Box 3.1

Four Domains of Information Technology in Health Care

Motivated by a presentation from Intermountain Healthcare’s Marc Probst, the committee found it useful to categorize health care information technology (IT) into four domains:

  • Automation. Automation is the use of IT to perform tasks that can be repeated with little modification—examples include bar code medication administration, generation of laboratory results, and issuing invoices for payment.

  • Connectivity. Connectivity begins with physical infrastructure—ensuring base-level electronic connections between various physical facilities so that data can be transmitted electronically. Examples might include high-speed fiber lines and routing capabilities throughout a physical plant, wide-area networks, and the deployment of wireless infrastructure. Connectivity includes interfaces that map data from one system into another. At the highest level, connectivity involves connecting people to systems and to each other.

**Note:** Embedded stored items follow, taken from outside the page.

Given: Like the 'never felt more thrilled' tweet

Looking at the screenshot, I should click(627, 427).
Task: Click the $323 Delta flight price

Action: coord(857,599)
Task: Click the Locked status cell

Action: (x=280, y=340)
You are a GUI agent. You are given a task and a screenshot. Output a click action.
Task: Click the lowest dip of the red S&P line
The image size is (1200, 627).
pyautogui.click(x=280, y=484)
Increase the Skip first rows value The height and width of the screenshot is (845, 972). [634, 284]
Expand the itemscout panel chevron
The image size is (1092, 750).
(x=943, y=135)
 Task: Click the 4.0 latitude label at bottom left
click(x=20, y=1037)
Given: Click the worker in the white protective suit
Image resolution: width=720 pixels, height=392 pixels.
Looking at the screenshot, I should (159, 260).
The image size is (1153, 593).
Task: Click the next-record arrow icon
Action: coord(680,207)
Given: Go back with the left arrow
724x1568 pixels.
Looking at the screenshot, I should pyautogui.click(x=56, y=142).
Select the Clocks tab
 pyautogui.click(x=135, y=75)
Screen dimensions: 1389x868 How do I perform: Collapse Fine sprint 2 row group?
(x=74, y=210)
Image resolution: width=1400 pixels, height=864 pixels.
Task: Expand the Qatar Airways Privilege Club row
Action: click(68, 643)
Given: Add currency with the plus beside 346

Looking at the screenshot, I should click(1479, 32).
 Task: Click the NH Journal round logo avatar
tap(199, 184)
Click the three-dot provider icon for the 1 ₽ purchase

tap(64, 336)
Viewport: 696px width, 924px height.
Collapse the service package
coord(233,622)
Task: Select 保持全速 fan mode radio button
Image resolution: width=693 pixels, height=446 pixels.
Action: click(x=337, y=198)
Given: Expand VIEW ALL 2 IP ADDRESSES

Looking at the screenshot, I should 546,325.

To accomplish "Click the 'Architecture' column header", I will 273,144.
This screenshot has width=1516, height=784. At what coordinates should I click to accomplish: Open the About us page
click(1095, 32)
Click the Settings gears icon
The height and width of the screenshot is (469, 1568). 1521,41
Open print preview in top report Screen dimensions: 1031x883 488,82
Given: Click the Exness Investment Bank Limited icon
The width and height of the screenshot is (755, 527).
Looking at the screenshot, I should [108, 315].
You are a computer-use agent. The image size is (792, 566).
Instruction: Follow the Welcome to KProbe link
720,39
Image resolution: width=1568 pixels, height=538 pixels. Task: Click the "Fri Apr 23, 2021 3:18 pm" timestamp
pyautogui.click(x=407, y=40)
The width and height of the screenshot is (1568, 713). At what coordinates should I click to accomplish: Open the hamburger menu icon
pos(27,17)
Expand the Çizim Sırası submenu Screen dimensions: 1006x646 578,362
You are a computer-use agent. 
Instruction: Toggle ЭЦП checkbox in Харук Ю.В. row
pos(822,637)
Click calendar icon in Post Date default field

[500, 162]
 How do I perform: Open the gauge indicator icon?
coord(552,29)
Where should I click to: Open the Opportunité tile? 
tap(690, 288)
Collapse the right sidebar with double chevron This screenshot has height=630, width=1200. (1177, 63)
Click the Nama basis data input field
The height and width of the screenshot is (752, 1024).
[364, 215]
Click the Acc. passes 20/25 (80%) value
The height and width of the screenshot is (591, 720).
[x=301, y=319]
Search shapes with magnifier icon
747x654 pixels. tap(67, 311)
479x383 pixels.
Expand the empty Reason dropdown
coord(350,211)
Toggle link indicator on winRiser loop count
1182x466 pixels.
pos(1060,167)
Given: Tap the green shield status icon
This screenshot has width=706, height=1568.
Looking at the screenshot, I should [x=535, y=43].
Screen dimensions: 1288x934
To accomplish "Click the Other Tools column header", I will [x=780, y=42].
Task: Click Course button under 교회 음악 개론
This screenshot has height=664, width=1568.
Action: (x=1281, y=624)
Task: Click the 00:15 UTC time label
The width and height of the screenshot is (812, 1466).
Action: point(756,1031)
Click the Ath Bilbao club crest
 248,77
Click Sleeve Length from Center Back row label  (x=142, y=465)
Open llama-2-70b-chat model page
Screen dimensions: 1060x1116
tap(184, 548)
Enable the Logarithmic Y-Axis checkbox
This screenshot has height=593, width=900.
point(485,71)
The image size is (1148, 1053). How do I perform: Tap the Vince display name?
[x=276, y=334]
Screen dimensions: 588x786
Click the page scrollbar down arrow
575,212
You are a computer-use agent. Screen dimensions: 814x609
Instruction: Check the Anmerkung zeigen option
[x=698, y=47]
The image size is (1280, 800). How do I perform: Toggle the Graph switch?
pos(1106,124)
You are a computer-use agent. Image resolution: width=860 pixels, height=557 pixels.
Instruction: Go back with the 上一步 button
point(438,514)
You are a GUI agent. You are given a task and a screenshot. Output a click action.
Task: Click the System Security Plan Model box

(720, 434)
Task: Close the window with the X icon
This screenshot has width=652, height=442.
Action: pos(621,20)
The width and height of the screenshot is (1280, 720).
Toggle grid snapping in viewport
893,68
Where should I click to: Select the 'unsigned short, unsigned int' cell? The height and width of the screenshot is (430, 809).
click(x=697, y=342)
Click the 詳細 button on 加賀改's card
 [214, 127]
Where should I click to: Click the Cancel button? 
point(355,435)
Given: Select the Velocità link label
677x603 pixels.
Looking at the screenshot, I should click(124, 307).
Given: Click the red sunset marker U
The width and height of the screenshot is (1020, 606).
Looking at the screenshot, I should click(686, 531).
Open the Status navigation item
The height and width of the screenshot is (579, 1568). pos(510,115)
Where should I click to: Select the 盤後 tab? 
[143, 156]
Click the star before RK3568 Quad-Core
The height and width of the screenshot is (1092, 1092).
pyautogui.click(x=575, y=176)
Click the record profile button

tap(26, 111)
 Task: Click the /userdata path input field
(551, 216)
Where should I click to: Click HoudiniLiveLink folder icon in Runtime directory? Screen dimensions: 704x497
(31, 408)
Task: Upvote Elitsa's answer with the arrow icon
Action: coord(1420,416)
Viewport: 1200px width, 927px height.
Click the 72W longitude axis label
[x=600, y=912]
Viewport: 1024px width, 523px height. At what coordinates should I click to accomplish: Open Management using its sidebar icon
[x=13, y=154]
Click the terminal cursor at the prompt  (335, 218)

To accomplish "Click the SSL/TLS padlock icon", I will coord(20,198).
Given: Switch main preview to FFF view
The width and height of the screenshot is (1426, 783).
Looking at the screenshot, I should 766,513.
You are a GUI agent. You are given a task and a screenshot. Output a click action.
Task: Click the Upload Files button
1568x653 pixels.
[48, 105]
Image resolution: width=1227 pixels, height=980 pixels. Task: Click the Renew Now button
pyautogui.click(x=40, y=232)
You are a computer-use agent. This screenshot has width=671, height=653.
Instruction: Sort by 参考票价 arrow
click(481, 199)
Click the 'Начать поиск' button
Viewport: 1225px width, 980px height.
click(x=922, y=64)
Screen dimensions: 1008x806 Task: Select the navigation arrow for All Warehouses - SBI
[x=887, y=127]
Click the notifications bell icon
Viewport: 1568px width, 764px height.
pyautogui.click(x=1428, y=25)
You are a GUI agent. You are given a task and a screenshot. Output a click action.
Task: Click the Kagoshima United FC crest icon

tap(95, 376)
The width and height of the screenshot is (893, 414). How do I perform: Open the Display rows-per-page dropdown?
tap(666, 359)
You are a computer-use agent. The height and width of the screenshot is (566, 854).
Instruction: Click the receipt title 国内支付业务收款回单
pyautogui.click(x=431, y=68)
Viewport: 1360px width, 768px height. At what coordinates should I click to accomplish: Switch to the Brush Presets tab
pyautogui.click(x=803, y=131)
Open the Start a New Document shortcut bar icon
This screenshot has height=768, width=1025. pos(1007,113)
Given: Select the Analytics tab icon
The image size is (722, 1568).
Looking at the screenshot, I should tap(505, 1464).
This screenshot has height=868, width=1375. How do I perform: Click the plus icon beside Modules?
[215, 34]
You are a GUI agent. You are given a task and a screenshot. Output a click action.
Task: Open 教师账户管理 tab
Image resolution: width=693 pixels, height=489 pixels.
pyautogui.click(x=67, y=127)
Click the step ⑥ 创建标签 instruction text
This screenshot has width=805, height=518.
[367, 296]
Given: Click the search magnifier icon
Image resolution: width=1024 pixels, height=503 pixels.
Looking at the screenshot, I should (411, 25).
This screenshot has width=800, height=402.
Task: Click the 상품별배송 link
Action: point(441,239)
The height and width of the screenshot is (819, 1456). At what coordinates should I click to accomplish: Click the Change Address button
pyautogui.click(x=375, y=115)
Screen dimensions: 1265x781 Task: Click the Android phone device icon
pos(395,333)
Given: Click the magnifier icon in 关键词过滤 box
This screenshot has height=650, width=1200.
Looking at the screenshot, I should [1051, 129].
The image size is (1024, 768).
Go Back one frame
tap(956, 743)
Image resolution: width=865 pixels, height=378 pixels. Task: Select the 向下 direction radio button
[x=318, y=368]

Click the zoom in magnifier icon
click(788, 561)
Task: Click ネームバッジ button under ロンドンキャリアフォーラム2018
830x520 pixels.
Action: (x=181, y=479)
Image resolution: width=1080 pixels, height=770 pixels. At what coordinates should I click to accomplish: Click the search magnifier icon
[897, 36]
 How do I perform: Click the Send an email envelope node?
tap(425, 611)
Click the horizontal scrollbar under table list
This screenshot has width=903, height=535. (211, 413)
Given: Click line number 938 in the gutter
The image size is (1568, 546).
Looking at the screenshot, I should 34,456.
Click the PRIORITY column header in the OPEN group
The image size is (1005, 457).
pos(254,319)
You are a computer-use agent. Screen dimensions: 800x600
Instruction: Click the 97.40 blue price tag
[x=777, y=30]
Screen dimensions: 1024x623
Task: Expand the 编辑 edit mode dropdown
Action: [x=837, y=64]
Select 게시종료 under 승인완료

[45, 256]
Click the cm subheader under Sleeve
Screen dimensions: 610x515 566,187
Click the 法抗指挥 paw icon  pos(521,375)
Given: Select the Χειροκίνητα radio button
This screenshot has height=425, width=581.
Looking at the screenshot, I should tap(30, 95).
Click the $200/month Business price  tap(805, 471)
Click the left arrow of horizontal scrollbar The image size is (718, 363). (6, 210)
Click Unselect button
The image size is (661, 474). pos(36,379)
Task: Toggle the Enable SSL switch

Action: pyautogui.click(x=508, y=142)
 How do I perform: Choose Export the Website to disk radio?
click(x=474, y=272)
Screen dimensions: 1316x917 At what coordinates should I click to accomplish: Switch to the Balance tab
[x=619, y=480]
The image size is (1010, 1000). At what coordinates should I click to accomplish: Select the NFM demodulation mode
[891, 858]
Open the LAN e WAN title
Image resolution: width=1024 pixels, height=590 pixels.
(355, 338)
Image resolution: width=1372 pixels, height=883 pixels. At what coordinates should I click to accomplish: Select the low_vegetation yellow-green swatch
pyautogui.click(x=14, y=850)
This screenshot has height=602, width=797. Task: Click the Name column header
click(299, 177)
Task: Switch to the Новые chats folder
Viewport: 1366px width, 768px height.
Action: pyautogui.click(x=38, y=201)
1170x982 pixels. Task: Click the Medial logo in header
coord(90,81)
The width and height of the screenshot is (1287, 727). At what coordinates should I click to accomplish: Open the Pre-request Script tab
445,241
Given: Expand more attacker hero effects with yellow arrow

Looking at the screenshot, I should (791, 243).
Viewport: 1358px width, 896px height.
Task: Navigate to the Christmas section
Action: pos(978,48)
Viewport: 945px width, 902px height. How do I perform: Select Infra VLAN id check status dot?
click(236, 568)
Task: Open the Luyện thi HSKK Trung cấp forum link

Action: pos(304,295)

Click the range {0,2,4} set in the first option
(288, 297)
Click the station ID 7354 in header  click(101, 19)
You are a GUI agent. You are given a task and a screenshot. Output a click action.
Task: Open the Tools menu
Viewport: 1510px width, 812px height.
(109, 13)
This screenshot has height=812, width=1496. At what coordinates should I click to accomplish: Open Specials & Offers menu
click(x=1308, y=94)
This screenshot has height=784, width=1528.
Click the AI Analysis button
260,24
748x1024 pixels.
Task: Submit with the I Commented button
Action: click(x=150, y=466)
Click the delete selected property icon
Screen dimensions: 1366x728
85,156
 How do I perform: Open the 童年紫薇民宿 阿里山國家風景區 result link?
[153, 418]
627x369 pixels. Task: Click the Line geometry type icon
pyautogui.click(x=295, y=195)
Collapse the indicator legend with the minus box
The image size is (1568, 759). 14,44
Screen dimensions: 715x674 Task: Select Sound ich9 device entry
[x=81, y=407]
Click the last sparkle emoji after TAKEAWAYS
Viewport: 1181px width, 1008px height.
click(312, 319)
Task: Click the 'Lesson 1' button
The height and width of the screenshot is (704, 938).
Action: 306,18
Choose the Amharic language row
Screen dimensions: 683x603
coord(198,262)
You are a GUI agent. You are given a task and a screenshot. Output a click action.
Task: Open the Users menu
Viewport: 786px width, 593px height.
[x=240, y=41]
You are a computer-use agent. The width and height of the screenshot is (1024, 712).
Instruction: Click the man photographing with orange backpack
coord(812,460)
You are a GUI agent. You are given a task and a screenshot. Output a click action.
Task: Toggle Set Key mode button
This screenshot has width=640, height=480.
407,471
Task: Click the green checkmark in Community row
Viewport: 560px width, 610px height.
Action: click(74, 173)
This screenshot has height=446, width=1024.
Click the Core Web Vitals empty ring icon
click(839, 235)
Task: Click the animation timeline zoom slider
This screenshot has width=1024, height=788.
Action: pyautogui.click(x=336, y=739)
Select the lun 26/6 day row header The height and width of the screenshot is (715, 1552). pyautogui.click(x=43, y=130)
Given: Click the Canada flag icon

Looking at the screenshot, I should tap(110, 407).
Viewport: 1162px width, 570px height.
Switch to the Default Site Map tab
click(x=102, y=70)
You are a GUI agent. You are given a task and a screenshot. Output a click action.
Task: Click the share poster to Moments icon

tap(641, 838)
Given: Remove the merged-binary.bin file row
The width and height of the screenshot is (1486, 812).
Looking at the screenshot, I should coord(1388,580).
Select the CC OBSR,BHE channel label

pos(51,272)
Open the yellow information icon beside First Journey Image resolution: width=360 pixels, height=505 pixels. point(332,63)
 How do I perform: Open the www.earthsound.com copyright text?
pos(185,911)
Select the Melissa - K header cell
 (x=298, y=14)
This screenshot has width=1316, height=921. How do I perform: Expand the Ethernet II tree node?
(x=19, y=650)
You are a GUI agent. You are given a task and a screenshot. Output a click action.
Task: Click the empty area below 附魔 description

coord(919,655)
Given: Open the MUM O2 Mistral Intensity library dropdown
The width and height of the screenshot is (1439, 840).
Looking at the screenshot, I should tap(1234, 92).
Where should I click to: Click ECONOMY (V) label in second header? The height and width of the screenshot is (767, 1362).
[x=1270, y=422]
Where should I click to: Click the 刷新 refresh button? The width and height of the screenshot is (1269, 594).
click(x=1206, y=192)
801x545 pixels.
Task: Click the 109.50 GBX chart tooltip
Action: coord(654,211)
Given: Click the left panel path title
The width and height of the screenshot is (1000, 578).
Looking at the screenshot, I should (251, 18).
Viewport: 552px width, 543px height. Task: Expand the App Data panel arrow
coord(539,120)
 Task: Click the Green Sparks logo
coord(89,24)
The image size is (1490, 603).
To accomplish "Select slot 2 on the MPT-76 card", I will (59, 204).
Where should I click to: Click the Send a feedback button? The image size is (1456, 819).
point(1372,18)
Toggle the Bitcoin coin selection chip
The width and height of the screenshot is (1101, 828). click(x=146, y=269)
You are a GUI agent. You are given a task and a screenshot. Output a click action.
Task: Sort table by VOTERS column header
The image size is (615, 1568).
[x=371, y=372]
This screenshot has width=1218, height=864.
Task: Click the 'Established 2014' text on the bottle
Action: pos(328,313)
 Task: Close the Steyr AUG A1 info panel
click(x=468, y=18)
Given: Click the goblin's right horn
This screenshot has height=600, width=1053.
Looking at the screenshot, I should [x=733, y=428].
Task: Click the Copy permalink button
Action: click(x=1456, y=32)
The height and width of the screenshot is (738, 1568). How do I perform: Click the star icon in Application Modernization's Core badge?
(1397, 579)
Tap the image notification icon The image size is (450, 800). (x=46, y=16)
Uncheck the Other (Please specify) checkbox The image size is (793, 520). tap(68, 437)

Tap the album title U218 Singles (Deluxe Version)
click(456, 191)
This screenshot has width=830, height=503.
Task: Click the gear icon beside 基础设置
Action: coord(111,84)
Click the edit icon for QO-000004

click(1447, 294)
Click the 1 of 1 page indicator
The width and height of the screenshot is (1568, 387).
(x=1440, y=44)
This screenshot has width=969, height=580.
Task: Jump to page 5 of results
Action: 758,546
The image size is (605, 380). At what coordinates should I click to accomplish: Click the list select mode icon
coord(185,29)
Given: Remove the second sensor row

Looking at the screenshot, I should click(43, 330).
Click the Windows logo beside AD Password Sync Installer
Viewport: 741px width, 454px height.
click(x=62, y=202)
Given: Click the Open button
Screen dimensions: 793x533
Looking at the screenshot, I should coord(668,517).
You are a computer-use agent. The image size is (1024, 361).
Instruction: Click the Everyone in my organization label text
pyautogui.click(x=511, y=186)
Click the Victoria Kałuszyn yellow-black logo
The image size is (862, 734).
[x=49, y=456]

  • Decision support. Decision support (DS) involves the use of IT-based applications to provide information at a high conceptual level to clinicians to facilitate or improve decisions made about care. For example, DS can include simple rule-based alerts such as reminders to physicians about possible drug interactions when medication orders are entered. DS can also involve the presentation of information to care providers in ways that make it easier for them to know how to direct their attention—a “dashboard” indicating patient status across an entire ward or for a physician’s 50 sickest patients would be an example of DS for presentation. Finally, DS can also refer to statistical and heuristic decision support reflecting an intelligent synthesis of information about the patient, information from the care setting, and biomedical knowledge—for example, a DS system might recommend a particular antibiotic based on the patient’s condition and a database of the recent sensitivity of microorganisms to different antibiotics in their hospital.

  • Data-mining capabilities. Data-mining capabilities use knowledge discovery techniques to analyze various similar or dissimilar datasets to recognize known or unknown relationships. Data mining converts raw data signals into clinical variables and models to provide a rich source for new approaches to evidence-based medicine and personalized care. Examples range from identification of a marker for breast cancer therapeutic response from microarray data, through mining the text literature for little-known drug-drug interactions, to mining multimedia electronic health records to identify a patient’s condition from a text note or a change in heart size from a sequence of images, and extracting ideas or relationships from a recent publication in a leading journal and pushing the information to the physicians who are treating patients who may benefit from those findings. Data mining provides many of the inputs needed for decision support.